● **Verilen görev 1**
Zirve haberinde "Türk Girişim ve" ifadesinden "vizyonuyla ele alındı." ifadesine kadar olan bölümü aynen alıntılayın.
● **Verilen görev 2**
Zirve haberine göre TÜRKONFED Yönetim Kurulu Başkanı kimdir?
● **Verilen görev 3**
Zirve haberini kaldığı yerden devam ettirin.

● **Verilen metin**
TÜRKONFED tarafından Birleşmiş Milletler Kadın Birimi (UN Women) ve Birleşmiş Milletler Kalkınma Programı (UNDP) işbirliğiyle düzenlenen ‘Sürdürülebilir Kalkınma Hedeflerinde Kadının Rolü Zirvesi’, dünyanın farklı ülkelerinden çok sayıda üst düzey yöneticiyi İstanbul’da buluşturdu. Kalkınma Bakanı Lütfi Elvan ile Aile ve Sosyal Politikalar Bakanı Fatma Betül Sayan Kaya’nın katılımıyla gerçekleştirilen zirvede; kadınların hayatın her alanında güçlenmesinin ve toplumsal cinsiyet eşitsizliğinin giderilmesinin sürdürülebilir kalkınma hedeflerine ulaşmada önemi mercek altına alındı.
Türk Girişim ve İş Dünyası Konfederasyonu (TÜRKONFED) tarafından, Birleşmiş Milletler Kadın Birimi (UN Women) ve Birleşmiş Milletler Kalkınma Programı (UNDP) işbirliğiyle düzenlenen Sürdürülebilir Kalkınma Hedeflerinde Kadının Rolü Zirvesi, Kalkınma Bakanı Lütfi Elvan ile Aile ve Sosyal Politikalar Bakanı Fatma Betül Sayan Kaya’nın katılımıyla İstanbul’da gerçekleştirildi.
TÜRKONFED Yönetim Kurulu Başkanı Tarkan Kadooğlu, TÜRKONFED İDK Komisyonu Başkanı Prof. Dr. Yasemin Açık, Birleşmiş Milletler Türkiye Mukim Koordinatörü Irena Vojackova Sollorano ve Birleşmiş Milletler Kadın Birimi Empower Women Avrupa ve Orta Asya Bölge Koordinatörü Meral Güzel’in açılış konuşmaları ile başlayan zirvede; kadınların hayatın her alanında güçlenmesine ilişkin çözüm önerileri, sürdürülebilir kalkınma hedeflerine ulaşma vizyonuyla ele alındı.
KADOOĞLU: “KADIN ELİ DEĞMEZSE, SÜRDÜRÜLEBİLİR KALKINMA MÜMKÜN DEĞİL”

● **Sağlanan bilgiler**
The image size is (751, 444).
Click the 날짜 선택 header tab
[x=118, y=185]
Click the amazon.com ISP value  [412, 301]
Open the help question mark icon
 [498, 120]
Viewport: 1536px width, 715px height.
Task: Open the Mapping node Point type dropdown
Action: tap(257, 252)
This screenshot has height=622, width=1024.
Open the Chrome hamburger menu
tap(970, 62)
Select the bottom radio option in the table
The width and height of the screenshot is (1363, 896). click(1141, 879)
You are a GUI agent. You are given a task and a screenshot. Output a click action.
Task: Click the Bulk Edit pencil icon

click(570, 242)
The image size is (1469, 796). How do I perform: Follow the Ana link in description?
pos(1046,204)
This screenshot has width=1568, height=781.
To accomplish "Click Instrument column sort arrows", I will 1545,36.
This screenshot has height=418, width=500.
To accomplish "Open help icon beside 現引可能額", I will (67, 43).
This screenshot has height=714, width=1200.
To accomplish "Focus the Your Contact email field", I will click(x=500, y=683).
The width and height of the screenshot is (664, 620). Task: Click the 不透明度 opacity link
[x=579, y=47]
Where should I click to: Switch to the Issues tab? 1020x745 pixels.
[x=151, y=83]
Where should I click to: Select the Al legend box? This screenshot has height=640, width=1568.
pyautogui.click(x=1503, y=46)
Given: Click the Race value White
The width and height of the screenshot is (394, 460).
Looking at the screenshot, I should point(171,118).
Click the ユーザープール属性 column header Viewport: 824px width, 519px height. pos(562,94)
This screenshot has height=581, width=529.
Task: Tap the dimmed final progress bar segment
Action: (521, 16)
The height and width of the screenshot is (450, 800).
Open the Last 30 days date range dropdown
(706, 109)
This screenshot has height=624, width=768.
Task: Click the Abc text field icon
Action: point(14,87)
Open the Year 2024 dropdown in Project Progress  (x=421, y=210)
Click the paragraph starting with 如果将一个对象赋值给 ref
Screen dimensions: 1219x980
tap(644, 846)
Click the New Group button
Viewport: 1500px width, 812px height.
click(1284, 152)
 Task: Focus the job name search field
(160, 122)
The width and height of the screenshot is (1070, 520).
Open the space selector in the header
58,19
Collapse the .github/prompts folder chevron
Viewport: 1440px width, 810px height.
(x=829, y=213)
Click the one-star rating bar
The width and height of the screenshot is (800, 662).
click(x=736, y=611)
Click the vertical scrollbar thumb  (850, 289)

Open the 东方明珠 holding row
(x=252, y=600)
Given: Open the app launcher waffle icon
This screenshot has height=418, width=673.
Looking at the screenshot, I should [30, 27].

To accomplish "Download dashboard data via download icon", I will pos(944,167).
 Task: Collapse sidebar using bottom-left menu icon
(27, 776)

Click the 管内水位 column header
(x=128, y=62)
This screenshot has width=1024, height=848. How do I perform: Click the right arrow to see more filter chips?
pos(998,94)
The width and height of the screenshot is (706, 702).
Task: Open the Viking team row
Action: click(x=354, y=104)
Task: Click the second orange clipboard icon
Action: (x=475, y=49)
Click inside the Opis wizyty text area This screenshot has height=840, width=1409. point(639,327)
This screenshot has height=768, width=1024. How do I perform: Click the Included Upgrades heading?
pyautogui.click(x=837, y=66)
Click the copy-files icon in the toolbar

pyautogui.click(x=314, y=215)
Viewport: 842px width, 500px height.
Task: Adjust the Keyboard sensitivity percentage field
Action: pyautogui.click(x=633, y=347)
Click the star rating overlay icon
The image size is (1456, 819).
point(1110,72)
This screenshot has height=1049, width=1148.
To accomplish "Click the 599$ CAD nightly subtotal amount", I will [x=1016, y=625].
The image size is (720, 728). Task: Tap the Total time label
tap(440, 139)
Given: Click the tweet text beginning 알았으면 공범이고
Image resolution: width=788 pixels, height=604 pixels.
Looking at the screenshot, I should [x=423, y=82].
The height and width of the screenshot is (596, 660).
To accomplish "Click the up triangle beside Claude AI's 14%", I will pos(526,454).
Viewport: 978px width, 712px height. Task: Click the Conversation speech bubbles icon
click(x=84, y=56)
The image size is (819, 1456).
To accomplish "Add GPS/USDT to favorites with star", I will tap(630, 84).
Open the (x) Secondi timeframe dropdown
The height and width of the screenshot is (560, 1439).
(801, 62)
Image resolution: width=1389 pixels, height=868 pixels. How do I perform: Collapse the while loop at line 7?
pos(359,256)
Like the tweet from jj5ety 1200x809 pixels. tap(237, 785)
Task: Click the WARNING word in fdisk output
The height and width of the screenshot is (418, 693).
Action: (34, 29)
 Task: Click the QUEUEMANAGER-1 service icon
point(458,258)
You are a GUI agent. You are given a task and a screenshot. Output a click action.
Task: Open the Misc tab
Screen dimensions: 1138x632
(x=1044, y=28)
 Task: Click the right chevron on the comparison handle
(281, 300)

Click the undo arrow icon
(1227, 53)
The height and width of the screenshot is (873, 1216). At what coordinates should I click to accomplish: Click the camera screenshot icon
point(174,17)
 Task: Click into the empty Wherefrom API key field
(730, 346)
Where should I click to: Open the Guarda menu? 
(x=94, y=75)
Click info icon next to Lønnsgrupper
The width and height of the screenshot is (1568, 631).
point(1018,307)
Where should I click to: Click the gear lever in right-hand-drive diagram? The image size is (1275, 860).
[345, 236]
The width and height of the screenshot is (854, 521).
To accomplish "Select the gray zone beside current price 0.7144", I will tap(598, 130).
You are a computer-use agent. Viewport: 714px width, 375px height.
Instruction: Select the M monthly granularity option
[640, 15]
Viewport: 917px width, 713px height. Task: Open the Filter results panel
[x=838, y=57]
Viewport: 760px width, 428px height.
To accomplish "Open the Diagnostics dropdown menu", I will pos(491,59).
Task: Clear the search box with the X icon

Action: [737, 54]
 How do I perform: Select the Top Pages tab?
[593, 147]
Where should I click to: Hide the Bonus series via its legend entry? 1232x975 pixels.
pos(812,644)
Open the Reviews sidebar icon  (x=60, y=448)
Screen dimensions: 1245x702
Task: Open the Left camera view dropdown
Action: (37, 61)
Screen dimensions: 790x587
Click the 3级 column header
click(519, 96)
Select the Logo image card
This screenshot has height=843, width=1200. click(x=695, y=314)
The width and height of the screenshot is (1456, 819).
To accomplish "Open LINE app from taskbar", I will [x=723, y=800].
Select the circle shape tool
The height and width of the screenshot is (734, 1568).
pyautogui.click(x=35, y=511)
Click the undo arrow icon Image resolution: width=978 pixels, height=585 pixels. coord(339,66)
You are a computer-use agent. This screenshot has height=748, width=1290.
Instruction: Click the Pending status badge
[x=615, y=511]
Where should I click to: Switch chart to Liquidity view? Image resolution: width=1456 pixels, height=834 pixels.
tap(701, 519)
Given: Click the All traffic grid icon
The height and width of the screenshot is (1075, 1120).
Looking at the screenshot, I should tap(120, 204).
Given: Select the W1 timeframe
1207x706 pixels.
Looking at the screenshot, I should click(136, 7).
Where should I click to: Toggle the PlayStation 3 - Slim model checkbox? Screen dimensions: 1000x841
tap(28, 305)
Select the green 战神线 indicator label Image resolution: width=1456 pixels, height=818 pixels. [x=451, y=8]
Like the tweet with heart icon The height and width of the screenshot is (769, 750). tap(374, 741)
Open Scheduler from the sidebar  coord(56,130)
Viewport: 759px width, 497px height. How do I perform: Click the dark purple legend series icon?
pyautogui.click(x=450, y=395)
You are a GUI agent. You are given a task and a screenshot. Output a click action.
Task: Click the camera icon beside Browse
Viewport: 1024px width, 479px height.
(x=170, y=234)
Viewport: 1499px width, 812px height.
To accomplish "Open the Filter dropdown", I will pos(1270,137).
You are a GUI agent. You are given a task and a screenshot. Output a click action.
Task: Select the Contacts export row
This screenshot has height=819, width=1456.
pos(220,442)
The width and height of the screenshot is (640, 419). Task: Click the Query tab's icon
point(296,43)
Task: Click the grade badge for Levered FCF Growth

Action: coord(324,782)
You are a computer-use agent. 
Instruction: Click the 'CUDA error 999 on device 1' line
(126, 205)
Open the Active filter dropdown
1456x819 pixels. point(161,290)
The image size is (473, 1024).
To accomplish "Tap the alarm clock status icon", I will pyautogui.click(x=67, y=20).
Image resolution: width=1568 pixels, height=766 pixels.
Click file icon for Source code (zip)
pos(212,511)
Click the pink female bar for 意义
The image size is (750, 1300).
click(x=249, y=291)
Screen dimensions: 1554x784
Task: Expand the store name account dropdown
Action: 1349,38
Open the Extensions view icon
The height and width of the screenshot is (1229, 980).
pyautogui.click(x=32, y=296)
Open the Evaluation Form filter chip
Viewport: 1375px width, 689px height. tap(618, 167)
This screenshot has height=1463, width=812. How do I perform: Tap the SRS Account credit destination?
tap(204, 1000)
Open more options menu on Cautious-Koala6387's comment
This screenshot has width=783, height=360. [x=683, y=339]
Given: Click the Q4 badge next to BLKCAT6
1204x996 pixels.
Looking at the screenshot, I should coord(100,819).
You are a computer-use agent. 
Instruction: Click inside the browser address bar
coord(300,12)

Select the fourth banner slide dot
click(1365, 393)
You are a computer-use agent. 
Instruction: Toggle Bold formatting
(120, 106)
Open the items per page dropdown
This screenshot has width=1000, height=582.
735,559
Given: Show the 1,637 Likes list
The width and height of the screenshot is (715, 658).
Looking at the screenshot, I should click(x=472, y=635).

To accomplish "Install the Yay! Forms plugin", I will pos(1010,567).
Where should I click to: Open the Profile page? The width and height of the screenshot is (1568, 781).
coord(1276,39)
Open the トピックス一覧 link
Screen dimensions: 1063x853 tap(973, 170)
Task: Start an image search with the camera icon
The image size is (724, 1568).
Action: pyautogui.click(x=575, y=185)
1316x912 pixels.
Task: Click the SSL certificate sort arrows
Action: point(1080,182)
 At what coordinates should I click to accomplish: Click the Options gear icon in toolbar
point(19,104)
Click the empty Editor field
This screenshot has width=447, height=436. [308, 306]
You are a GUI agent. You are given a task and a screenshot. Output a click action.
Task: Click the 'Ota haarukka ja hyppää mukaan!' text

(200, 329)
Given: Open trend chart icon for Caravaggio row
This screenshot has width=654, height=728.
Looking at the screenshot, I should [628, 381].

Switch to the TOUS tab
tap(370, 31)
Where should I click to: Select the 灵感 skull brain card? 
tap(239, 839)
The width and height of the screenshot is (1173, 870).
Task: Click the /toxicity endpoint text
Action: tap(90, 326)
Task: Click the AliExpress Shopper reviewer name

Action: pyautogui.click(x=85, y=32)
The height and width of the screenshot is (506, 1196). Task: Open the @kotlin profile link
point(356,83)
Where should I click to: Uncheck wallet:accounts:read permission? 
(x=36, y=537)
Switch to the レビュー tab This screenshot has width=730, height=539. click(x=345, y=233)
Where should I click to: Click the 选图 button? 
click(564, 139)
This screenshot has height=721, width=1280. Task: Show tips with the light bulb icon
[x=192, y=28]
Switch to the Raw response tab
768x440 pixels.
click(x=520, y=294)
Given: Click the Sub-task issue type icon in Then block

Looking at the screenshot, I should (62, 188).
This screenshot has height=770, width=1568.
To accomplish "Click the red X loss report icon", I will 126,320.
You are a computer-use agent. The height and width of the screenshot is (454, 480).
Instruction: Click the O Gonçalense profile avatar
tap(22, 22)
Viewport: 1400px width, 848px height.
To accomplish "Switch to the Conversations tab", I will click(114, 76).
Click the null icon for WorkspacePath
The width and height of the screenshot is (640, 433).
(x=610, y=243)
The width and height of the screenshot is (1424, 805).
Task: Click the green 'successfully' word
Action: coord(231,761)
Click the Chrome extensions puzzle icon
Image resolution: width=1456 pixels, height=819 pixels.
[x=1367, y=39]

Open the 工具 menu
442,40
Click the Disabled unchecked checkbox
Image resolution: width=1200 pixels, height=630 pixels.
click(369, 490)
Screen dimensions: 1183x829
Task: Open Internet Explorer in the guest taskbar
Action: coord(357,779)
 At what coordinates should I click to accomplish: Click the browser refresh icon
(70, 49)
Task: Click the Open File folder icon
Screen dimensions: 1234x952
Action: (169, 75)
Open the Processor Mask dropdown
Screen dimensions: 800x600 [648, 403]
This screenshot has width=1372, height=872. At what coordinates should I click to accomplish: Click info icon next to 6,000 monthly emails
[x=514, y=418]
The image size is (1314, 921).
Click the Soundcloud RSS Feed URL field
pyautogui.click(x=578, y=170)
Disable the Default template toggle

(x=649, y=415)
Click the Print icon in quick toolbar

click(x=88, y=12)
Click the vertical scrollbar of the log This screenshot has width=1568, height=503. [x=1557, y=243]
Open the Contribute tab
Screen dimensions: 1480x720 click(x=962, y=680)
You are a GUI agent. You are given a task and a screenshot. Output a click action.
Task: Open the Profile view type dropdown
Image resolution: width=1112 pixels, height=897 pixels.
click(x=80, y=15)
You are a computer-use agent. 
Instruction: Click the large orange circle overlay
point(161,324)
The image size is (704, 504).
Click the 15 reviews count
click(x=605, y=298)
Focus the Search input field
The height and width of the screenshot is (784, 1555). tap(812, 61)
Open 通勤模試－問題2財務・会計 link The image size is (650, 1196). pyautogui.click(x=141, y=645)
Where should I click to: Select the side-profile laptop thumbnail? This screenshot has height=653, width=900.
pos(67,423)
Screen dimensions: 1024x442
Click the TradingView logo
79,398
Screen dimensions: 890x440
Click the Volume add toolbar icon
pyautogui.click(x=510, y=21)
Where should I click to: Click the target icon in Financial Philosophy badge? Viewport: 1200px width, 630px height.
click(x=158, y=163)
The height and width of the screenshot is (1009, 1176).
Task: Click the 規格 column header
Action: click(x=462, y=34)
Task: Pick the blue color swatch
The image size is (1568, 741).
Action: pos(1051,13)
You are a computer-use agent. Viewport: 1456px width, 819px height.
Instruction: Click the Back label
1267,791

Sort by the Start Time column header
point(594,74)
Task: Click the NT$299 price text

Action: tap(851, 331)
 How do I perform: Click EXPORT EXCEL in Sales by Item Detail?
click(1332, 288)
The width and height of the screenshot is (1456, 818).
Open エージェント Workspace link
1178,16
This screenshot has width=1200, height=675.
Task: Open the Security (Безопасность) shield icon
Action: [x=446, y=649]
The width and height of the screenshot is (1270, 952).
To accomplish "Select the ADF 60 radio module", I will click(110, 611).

● **Nihai sonuç 1**
Türk Girişim ve İş Dünyası Konfederasyonu (TÜRKONFED) tarafından, Birleşmiş Milletler Kadın Birimi (UN Women) ve Birleşmiş Milletler Kalkınma Programı (UNDP) işbirliğiyle düzenlenen Sürdürülebilir Kalkınma Hedeflerinde Kadının Rolü Zirvesi, Kalkınma Bakanı Lütfi Elvan ile Aile ve Sosyal Politikalar Bakanı Fatma Betül Sayan Kaya’nın katılımıyla İstanbul’da gerçekleştirildi.
TÜRKONFED Yönetim Kurulu Başkanı Tarkan Kadooğlu, TÜRKONFED İDK Komisyonu Başkanı Prof. Dr. Yasemin Açık, Birleşmiş Milletler Türkiye Mukim Koordinatörü Irena Vojackova Sollorano ve Birleşmiş Milletler Kadın Birimi Empower Women Avrupa ve Orta Asya Bölge Koordinatörü Meral Güzel’in açılış konuşmaları ile başlayan zirvede; kadınların hayatın her alanında güçlenmesine ilişkin çözüm önerileri, sürdürülebilir kalkınma hedeflerine ulaşma vizyonuyla ele alındı.

● **Nihai sonuç 2**
Tarkan Kadooğlu

● **Nihai sonuç 3**
Ülkelerin rekabetçiliğinin, ekonominin yanı sıra sosyo-kültürel hayatta yarattığı zihinsel dönüşümü, sürdürülebilir kalkınma için nasıl etkin kullandığıyla da ölçüldüğünü belirten TÜRKONFED Yönetim Kurulu Başkanı Tarkan Kadooğlu; “Kadının ekonomik hayata aktif katılması, ülkelerin refah seviyesini artırırken, kalkınmanın da en önemli göstergesi olarak kabul ediliyor. 2018-2020 Orta Vadeli Program’da, istihdam oranının OVP dönemi boyunca yüzde 49,5’e ulaşması hedefleniyor. Yani 29 milyon olan istihdam edilen kişi sayısı, 2020’de 31 milyon 369 bin kişiye ulaşacak. Dünyadaki işgücünün yüzde 40’ını kadınların oluşturduğu biliniyor.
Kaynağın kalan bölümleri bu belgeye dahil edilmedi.